1dpo:no symptoms temperature was 97.7f
2dpo: was feeling very fatigue even if I ate something temperature took a major dip 96.9f
3dpo: was feeling very nauseated specially when I lift my head to fast in the morning temperature 96.9f
4dpo my temperature went back up 97.1f was feeling very irritable, my head felt like it wanted to explode,very moody one minute I was happy feeling good then a next I flip out over the littlest thing mainly from DP he acts dumb sometimes lol...that day like an hour or so after we Bd:sex: I started to spot lil brown and pink only when I wiped.
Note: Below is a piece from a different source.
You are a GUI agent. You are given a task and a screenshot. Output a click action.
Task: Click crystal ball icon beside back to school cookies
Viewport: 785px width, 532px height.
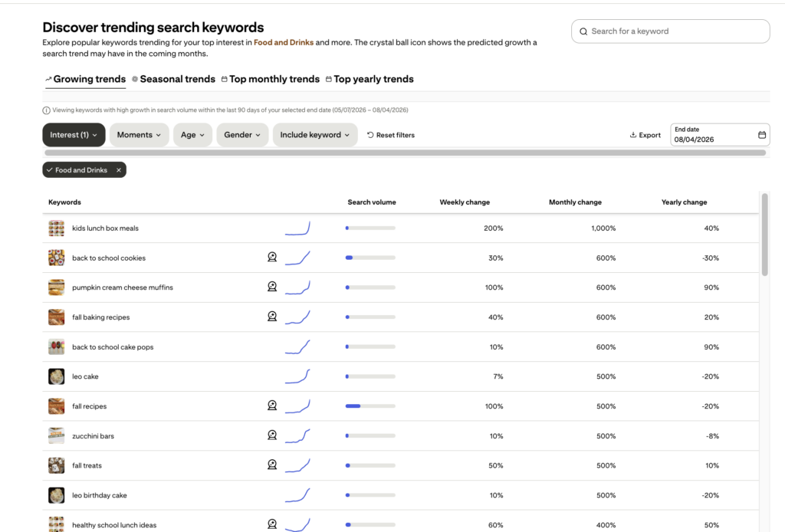click(x=272, y=258)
Which is strange I never spotted in between cycles except for my first pregnancy which was in 2009. My shoulders was aching
5dpo: muscle pain abdominal pain, feeling a pressure temp. 96.9f
6dpo: very emotional all my pregnancy libido left the building temp.96.7
7dpo: I felt rather bloated nothing that I tried on seem to look right on me,had cramps and a slight pressure on my right side where my ovaries are, my whole body was aching me, my bbs started to hurt tingly feeling all around specially on the top slightly tough it just hurt temp. 97.6f
8dpo- Fatigue in the morning, feeling a fullness in my stomach stabbing pains in my breast,really hurts by my armpits feels like I did 1000 push I can't even do one,lower back major pains, similar to AF kind of. Headaches every 10mins Last for 30mins temp was 97.9f
9do: temp was 97.4f I was going through the motions this day I had hot flashes on and off my stomach was cramping so badly I kept running to the bathroom to see if anything was coming down. My bbs itself wasn't hurting that much but my nips felt like it was being pinch with a clothes pin when we bd it felt like something was blocking I can't explain

Today's symptoms 10dpo cd27: breast hurt I took an unexpected sleep from 12-6pm a whopping 6hours and I still felt like I want to sleep everything I eat taste like cardboard or like metal the feeling to throw up every now and then stomach feel full and really bloated I went to an interview today and wore a stomach belt and it feels so tight across my stomach it's hard to breathe temp is 97.1f I'm extra hungry today..waves of nausea taking over me.....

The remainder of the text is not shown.